Obviously you need some good tooling to make this happen. Some recent fooling around with packer has allowed me to put together a setup that I’ve been a little pleased with so far.
In our infrastructure project we have a nodes.yaml that defines node names and the AWS security groups they belong to. This is pretty straightforward and used for a variety of other tools (for example, vagrant).
We use this nodes.yaml file with rake to produce packer templates to build out new AMIs. This keeps me from having to manage a ton of packer templates as they mostly have the same features.
This is used in conjunction with a simple erb template that simply injects the nodename into it.
This will generate a packer template for each node that will
- Create an AMI in us-east-1
- Uses an Ubuntu Server 13.04 AMI to start with
- Sets the security group to packer in EC2. We create this and allow it access to puppetmaster’s security group. Otherwise packer will create a random temporary security group that won’t have access to any other groups (if you follow best practices at least)!
- installs puppet
- Runs puppet once to configure the system
We also never enable puppet agent (it defaults to not starting) so that it never polls for updates. We could also remove puppet from the server after it completes so the AMI doesn’t have it baked in.
Packer has a nice feature of enabling the user to specify shell commands and shell files to run. This is fine for bootstrapping but not so fine for doing the level of configuration management that puppet is more suited for. So our packer templates call a shell script that makes sure we don’t use the age old version of ruby linux distros love to default to and installs puppet. As part of the installation it also specifies the puppet master server name (if you’re using VPC instead of EC2 classic, you don’t need this as you can just assign the internal dns “puppet” to puppetmaster).
Now all we need to do to build out a new AMI for redis is run
packer build packs/redis.json and boom! A server is created, configured, imaged and terminated. Now just set up a few jobs in jenkins to generate these based on certain triggers and you’re one step closer to automating your immutable infrastructure.
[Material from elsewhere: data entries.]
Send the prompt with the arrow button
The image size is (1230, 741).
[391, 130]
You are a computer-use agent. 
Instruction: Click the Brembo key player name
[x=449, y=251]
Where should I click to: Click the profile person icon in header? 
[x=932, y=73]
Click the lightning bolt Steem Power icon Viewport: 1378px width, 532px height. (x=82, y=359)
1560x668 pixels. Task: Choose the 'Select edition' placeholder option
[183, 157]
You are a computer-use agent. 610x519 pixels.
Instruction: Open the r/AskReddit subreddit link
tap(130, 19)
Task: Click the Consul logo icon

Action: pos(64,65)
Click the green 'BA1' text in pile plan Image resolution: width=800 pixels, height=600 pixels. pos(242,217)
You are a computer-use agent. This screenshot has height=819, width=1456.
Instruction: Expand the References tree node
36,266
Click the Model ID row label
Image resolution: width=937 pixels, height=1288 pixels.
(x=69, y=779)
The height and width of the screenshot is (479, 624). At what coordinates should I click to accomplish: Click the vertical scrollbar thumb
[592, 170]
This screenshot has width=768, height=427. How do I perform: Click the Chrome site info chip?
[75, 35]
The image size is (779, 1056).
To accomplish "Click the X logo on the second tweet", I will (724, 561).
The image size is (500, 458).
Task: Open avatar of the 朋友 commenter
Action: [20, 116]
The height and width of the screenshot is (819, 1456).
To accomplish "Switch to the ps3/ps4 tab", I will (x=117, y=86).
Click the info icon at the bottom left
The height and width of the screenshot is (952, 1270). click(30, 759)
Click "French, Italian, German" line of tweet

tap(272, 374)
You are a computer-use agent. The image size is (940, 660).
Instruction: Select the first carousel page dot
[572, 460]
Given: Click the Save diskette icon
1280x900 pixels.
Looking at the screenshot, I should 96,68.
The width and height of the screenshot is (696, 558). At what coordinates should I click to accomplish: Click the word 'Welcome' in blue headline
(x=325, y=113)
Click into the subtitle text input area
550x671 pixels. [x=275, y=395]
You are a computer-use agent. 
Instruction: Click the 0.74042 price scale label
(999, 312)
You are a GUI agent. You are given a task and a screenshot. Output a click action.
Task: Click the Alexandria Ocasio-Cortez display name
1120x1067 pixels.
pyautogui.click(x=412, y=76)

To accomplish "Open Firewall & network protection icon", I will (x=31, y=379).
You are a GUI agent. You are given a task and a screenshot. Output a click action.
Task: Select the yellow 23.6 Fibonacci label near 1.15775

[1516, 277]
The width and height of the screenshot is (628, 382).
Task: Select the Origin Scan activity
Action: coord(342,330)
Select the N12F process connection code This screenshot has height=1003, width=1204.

Of course, each AMI you generate is going to cost you a penny a day or some such. This might seem small, but once you have 100 revisions of each AMI it’s going to cost you! So as a final step I whipped up a simple fabfile script to cleanup the old images. This proved to be a simple task because we include a unix timestamp in the AMI name.
Set this up as a post-build job to the jenkins job that generates the AMI and you always ensure you have only the latest one. You could probably also tweak this to keep the last 5 AMIs around too for archiving purposes.
I admit I’m still a little fresh with this concept. Ideally I’d be happy as hell to get our infrastructure to the point where each month (or week!) servers get recycled with fresh copies. Servers that are more transient like web servers or queue works this is easy. With data stores this can be a little more trickier as you need an effective strategy to boot up replicas of primary instances, promote replicas to primaries and retire the old primaries.
A final challenge is deciding what level of mutability is allowed. Deployments are obviously fine as they don’t tweak the server configuration but what about adding / removing users? Do we take an all or nothing approach or allow tiny details like SSH public keys to be updated without complete server rebuilds?